● **YOUR OBJECTIVE**
Exactly the lines below from the one with "Given: Open notifications bell icon" up to and including the one with "Screen dimensions: 1305x572" make up the answer, with nothing else added.

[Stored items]

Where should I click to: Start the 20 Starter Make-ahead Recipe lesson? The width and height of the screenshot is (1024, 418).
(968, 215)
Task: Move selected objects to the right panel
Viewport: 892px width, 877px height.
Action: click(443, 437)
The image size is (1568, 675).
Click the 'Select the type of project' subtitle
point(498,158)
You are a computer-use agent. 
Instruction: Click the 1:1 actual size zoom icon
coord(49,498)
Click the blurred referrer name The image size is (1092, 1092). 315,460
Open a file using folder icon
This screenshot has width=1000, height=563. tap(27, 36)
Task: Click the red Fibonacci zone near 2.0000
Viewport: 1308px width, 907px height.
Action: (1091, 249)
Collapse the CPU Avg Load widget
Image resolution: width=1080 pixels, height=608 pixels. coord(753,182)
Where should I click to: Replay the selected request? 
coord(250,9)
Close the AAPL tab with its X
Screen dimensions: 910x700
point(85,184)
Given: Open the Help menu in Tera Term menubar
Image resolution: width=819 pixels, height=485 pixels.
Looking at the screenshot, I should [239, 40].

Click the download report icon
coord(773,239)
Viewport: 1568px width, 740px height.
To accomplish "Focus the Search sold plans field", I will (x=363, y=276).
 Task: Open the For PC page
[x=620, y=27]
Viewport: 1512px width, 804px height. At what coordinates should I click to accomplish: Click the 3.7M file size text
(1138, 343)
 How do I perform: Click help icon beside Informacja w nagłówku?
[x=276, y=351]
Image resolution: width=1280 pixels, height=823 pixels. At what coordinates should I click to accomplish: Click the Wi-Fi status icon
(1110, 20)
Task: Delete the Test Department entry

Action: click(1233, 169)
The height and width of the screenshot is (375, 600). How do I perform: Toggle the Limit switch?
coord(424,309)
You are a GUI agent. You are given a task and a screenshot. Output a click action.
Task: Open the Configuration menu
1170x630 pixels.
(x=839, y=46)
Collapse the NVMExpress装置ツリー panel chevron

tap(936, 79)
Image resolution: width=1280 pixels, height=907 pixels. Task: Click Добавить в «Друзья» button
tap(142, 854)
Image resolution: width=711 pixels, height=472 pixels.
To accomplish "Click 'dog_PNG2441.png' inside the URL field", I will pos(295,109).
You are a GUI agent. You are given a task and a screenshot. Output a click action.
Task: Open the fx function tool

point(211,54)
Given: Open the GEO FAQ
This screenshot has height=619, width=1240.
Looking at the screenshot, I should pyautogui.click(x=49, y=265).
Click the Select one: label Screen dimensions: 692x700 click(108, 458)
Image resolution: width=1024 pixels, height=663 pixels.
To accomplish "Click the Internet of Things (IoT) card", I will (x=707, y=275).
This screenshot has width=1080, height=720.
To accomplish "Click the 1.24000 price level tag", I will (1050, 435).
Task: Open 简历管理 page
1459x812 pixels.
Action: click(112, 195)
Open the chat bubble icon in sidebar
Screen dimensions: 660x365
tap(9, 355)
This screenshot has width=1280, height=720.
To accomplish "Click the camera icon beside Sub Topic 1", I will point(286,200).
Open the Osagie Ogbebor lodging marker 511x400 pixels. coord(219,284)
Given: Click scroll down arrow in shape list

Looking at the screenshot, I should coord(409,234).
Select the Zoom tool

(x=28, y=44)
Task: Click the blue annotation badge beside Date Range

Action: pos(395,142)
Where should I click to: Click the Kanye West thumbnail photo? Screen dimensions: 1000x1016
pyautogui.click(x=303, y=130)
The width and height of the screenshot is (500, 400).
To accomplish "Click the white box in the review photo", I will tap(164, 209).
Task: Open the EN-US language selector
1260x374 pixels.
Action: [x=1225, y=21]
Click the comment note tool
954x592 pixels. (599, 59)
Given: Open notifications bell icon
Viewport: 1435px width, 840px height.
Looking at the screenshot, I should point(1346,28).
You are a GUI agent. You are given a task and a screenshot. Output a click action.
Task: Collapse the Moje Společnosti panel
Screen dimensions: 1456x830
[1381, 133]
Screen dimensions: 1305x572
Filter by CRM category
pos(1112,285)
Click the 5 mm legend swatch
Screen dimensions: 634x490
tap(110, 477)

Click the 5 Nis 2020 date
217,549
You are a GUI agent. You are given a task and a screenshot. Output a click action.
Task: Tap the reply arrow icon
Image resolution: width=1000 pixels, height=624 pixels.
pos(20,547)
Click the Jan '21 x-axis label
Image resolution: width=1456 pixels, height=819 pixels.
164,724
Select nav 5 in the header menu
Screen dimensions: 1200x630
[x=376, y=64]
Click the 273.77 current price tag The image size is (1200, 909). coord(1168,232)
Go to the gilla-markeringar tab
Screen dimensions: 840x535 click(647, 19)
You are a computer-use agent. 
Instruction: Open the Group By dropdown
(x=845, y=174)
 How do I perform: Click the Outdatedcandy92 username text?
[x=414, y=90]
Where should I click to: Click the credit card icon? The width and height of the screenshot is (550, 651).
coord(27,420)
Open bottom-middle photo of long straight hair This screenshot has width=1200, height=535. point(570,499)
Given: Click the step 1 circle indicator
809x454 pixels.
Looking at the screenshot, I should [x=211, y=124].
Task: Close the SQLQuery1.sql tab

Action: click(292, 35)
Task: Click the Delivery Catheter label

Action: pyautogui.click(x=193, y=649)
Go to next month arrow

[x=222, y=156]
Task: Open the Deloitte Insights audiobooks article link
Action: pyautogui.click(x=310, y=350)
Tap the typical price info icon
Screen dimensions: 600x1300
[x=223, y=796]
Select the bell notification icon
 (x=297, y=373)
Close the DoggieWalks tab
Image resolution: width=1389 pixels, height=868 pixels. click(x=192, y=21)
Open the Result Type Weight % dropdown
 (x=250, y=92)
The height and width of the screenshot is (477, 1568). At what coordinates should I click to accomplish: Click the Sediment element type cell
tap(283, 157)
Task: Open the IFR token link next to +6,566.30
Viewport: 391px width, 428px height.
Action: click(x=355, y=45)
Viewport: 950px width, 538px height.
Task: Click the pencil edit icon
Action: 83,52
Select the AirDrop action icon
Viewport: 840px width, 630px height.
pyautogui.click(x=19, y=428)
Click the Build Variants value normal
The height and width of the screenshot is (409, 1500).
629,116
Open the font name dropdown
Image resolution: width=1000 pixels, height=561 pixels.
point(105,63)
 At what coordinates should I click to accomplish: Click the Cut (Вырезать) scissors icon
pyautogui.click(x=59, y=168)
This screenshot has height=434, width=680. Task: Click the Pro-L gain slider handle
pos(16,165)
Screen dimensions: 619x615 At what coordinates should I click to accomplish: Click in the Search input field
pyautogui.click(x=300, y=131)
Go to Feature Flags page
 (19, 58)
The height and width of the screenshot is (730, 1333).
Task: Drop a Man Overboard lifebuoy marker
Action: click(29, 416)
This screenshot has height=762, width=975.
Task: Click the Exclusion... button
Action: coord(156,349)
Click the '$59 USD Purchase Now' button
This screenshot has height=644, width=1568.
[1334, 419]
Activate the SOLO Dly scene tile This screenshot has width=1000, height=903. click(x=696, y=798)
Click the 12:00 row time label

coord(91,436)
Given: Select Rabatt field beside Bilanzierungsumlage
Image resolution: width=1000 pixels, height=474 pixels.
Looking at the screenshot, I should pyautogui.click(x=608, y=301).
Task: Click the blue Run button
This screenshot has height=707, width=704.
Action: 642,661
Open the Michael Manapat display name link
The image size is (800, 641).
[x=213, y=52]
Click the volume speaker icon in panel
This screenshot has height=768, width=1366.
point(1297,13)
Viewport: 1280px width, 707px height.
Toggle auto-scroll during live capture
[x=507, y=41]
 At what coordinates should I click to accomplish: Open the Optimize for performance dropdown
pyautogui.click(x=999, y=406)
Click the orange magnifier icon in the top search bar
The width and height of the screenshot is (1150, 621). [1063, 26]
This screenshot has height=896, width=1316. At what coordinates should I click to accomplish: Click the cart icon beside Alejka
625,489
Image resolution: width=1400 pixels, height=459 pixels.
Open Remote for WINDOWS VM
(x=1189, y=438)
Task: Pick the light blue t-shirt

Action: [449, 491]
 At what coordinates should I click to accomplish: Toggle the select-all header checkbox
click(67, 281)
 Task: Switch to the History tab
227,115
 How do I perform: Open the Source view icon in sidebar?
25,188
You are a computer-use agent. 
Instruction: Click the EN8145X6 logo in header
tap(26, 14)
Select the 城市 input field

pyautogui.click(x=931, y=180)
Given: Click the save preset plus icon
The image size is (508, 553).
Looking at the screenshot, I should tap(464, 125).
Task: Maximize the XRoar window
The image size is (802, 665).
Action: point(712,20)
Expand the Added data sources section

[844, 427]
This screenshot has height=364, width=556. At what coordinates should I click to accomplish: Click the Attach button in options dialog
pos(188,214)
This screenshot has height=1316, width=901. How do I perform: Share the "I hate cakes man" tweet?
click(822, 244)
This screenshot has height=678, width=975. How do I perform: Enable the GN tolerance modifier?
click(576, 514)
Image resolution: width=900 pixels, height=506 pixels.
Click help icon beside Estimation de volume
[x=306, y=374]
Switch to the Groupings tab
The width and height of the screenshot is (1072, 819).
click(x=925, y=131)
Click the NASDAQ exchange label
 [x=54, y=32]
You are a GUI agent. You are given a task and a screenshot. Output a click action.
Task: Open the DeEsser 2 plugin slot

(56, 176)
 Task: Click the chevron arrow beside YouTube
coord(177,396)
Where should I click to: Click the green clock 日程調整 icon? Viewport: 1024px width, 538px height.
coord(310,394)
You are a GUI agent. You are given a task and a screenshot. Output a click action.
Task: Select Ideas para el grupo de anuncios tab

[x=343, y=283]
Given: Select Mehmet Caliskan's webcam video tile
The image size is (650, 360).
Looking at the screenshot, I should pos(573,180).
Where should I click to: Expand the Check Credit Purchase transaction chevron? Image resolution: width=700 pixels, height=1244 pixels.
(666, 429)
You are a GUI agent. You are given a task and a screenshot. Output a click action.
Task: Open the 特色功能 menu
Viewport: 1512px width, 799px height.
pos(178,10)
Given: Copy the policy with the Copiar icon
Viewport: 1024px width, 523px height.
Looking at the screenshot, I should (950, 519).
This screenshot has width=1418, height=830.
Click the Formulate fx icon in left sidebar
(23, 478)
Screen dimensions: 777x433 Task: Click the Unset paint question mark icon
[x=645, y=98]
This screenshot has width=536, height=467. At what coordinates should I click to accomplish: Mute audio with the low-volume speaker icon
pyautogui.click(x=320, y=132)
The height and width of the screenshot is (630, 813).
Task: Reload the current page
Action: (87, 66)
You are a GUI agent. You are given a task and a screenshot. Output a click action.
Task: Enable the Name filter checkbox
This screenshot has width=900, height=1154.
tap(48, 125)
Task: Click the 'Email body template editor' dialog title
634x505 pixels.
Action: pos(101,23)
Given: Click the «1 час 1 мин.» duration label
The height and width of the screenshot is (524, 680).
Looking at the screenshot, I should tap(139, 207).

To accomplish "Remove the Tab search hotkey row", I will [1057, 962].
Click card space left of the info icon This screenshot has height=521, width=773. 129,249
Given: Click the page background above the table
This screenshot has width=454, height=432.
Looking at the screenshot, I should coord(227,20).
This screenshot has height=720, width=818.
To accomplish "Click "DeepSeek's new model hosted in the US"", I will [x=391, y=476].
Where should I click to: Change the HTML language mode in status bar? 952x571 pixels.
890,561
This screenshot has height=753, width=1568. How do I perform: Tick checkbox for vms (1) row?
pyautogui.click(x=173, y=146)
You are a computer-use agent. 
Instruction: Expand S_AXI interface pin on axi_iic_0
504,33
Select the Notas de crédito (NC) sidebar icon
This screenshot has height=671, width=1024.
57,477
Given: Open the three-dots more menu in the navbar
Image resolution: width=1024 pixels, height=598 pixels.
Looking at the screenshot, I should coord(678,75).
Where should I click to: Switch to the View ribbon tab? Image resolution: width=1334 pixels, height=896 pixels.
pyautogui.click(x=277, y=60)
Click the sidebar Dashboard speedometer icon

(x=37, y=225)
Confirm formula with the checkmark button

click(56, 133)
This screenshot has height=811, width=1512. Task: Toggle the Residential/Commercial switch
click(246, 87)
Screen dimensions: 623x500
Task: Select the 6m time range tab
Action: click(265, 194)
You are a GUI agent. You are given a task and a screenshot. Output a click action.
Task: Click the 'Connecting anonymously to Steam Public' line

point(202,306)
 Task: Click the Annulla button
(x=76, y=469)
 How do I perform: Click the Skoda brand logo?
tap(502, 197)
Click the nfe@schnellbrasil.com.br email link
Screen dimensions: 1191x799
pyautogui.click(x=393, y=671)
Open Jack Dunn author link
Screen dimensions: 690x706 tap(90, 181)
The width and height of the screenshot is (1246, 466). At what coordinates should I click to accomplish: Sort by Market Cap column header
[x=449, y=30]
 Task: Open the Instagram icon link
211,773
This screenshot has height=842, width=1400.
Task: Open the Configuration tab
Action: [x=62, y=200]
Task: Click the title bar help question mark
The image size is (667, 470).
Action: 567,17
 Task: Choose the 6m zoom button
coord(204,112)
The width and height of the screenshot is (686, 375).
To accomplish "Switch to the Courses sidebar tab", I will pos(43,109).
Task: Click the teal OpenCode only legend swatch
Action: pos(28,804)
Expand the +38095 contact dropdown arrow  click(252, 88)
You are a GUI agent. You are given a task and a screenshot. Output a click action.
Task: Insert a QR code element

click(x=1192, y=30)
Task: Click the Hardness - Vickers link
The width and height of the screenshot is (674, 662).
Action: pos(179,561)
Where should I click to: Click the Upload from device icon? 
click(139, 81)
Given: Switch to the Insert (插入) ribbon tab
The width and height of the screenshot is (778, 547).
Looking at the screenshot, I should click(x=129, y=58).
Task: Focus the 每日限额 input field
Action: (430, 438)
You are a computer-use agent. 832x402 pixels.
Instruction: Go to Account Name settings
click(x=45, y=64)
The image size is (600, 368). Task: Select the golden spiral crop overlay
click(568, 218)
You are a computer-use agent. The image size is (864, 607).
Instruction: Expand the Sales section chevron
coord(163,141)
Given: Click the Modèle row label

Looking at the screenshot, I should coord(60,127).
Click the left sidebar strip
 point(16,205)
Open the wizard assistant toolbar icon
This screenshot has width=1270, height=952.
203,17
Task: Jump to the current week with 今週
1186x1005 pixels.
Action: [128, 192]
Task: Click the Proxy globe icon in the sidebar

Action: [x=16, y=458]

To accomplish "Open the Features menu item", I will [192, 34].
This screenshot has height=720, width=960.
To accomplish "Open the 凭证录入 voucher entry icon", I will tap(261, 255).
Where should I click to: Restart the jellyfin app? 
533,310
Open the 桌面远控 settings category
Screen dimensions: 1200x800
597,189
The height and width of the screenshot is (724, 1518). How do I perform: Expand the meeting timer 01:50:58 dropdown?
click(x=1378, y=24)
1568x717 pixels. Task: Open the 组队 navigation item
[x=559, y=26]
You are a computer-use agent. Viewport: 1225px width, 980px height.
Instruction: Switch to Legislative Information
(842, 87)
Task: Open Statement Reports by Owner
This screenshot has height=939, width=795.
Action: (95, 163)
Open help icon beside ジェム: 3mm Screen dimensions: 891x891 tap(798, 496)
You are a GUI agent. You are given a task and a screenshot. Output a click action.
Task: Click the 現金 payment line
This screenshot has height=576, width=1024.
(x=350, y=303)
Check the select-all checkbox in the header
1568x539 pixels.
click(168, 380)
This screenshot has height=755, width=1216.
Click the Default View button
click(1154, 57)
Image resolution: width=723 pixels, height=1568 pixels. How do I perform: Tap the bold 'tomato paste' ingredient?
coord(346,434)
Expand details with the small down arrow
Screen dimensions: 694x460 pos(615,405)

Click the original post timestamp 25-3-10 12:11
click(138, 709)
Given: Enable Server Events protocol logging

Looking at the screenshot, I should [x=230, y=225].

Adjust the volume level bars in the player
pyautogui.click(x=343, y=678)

● **RESPONSE AREA**
Given: Open notifications bell icon
Viewport: 1435px width, 840px height.
Looking at the screenshot, I should point(1346,28).
You are a GUI agent. You are given a task and a screenshot. Output a click action.
Task: Collapse the Moje Společnosti panel
Screen dimensions: 1456x830
[1381, 133]
Screen dimensions: 1305x572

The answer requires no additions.